▶ Problem: Please write out exactly the lines of the data below from the line holding "All browse results [button] (57, 205)" through the line holding "[button] (112, 152)", and leave out the rest.

╭─ Records for this exercise

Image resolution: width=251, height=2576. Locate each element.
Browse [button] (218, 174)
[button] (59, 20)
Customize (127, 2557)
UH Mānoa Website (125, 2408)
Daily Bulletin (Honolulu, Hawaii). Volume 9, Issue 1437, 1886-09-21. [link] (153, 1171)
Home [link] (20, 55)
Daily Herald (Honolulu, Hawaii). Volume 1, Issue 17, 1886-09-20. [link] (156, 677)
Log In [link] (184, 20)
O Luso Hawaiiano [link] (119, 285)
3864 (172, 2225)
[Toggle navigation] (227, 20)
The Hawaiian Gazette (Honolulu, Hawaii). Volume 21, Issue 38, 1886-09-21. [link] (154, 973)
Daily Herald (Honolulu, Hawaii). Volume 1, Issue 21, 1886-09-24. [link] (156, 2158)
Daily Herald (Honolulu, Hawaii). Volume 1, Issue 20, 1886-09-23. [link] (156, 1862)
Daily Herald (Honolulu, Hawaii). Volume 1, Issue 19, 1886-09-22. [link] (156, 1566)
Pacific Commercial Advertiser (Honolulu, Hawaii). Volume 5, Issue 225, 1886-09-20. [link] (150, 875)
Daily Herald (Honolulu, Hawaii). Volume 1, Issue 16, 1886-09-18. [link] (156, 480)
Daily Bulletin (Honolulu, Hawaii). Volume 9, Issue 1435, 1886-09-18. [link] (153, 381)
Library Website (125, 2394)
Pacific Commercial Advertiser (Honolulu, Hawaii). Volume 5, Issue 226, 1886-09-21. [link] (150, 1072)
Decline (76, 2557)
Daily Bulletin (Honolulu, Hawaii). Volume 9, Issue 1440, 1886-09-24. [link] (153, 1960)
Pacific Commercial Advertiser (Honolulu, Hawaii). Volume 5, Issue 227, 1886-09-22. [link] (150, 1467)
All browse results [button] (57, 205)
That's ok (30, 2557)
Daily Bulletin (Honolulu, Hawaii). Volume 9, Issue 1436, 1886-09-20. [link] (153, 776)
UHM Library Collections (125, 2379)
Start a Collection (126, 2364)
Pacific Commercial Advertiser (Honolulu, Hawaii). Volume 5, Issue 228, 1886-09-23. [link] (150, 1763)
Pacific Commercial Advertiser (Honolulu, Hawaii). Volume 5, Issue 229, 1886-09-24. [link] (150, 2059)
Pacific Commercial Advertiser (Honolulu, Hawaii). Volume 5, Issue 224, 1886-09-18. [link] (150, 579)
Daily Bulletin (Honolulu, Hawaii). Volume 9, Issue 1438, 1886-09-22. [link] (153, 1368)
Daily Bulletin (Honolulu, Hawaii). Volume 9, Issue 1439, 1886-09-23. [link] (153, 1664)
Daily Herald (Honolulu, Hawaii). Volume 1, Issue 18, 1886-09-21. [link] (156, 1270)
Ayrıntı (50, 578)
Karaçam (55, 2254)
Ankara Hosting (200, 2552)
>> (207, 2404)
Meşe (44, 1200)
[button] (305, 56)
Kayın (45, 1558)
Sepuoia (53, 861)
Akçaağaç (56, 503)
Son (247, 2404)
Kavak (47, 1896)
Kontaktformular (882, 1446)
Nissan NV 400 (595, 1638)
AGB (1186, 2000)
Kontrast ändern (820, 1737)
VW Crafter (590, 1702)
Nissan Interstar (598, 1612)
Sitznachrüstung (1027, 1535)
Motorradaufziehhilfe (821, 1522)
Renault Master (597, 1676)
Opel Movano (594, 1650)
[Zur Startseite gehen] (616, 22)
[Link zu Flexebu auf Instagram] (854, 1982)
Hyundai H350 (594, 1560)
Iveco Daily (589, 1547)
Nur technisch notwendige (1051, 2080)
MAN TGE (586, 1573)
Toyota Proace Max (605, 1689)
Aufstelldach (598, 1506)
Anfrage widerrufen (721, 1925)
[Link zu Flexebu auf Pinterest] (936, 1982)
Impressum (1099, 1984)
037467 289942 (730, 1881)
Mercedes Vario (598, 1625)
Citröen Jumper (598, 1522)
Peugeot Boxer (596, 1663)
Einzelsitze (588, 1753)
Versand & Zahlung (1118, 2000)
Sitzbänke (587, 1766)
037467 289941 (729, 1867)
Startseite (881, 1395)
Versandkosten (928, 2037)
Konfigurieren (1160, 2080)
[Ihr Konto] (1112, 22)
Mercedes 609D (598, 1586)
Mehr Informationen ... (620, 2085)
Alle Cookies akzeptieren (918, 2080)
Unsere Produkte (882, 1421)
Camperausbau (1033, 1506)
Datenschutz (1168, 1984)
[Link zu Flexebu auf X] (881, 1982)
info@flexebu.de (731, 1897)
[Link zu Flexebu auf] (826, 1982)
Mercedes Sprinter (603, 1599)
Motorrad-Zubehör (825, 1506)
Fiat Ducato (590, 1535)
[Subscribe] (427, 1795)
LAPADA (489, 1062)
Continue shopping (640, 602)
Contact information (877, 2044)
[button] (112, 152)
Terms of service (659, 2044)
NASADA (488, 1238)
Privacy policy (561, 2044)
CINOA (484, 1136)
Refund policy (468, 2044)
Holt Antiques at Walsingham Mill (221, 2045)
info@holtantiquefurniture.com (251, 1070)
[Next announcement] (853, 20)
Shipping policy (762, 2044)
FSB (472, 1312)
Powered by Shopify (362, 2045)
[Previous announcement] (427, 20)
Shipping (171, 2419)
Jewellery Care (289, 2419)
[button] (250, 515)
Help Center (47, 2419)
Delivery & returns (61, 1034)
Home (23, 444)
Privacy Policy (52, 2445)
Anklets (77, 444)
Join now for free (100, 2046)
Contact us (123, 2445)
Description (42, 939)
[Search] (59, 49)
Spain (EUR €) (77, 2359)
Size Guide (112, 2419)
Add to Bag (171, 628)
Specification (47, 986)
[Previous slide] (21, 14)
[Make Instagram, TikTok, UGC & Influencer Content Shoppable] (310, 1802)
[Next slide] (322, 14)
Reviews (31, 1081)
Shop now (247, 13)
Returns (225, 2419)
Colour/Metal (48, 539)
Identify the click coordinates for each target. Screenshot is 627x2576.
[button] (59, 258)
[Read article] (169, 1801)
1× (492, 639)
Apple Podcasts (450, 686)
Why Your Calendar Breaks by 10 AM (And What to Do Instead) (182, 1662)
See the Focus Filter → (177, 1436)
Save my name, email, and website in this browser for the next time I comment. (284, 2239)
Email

╰─

▶ Result of this task:
All browse results [button] (57, 205)
That's ok (30, 2557)
Daily Bulletin (Honolulu, Hawaii). Volume 9, Issue 1436, 1886-09-20. [link] (153, 776)
UHM Library Collections (125, 2379)
Start a Collection (126, 2364)
Pacific Commercial Advertiser (Honolulu, Hawaii). Volume 5, Issue 228, 1886-09-23. [link] (150, 1763)
Pacific Commercial Advertiser (Honolulu, Hawaii). Volume 5, Issue 229, 1886-09-24. [link] (150, 2059)
Pacific Commercial Advertiser (Honolulu, Hawaii). Volume 5, Issue 224, 1886-09-18. [link] (150, 579)
Daily Bulletin (Honolulu, Hawaii). Volume 9, Issue 1438, 1886-09-22. [link] (153, 1368)
Daily Bulletin (Honolulu, Hawaii). Volume 9, Issue 1439, 1886-09-23. [link] (153, 1664)
Daily Herald (Honolulu, Hawaii). Volume 1, Issue 18, 1886-09-21. [link] (156, 1270)
Ayrıntı (50, 578)
Karaçam (55, 2254)
Ankara Hosting (200, 2552)
>> (207, 2404)
Meşe (44, 1200)
[button] (305, 56)
Kayın (45, 1558)
Sepuoia (53, 861)
Akçaağaç (56, 503)
Son (247, 2404)
Kavak (47, 1896)
Kontaktformular (882, 1446)
Nissan NV 400 (595, 1638)
AGB (1186, 2000)
Kontrast ändern (820, 1737)
VW Crafter (590, 1702)
Nissan Interstar (598, 1612)
Sitznachrüstung (1027, 1535)
Motorradaufziehhilfe (821, 1522)
Renault Master (597, 1676)
Opel Movano (594, 1650)
[Zur Startseite gehen] (616, 22)
[Link zu Flexebu auf Instagram] (854, 1982)
Hyundai H350 (594, 1560)
Iveco Daily (589, 1547)
Nur technisch notwendige (1051, 2080)
MAN TGE (586, 1573)
Toyota Proace Max (605, 1689)
Aufstelldach (598, 1506)
Anfrage widerrufen (721, 1925)
[Link zu Flexebu auf Pinterest] (936, 1982)
Impressum (1099, 1984)
037467 289942 (730, 1881)
Mercedes Vario (598, 1625)
Citröen Jumper (598, 1522)
Peugeot Boxer (596, 1663)
Einzelsitze (588, 1753)
Versand & Zahlung (1118, 2000)
Sitzbänke (587, 1766)
037467 289941 (729, 1867)
Startseite (881, 1395)
Versandkosten (928, 2037)
Konfigurieren (1160, 2080)
[Ihr Konto] (1112, 22)
Mercedes 609D (598, 1586)
Mehr Informationen ... (620, 2085)
Alle Cookies akzeptieren (918, 2080)
Unsere Produkte (882, 1421)
Camperausbau (1033, 1506)
Datenschutz (1168, 1984)
[Link zu Flexebu auf X] (881, 1982)
info@flexebu.de (731, 1897)
[Link zu Flexebu auf] (826, 1982)
Mercedes Sprinter (603, 1599)
Motorrad-Zubehör (825, 1506)
Fiat Ducato (590, 1535)
[Subscribe] (427, 1795)
LAPADA (489, 1062)
Continue shopping (640, 602)
Contact information (877, 2044)
[button] (112, 152)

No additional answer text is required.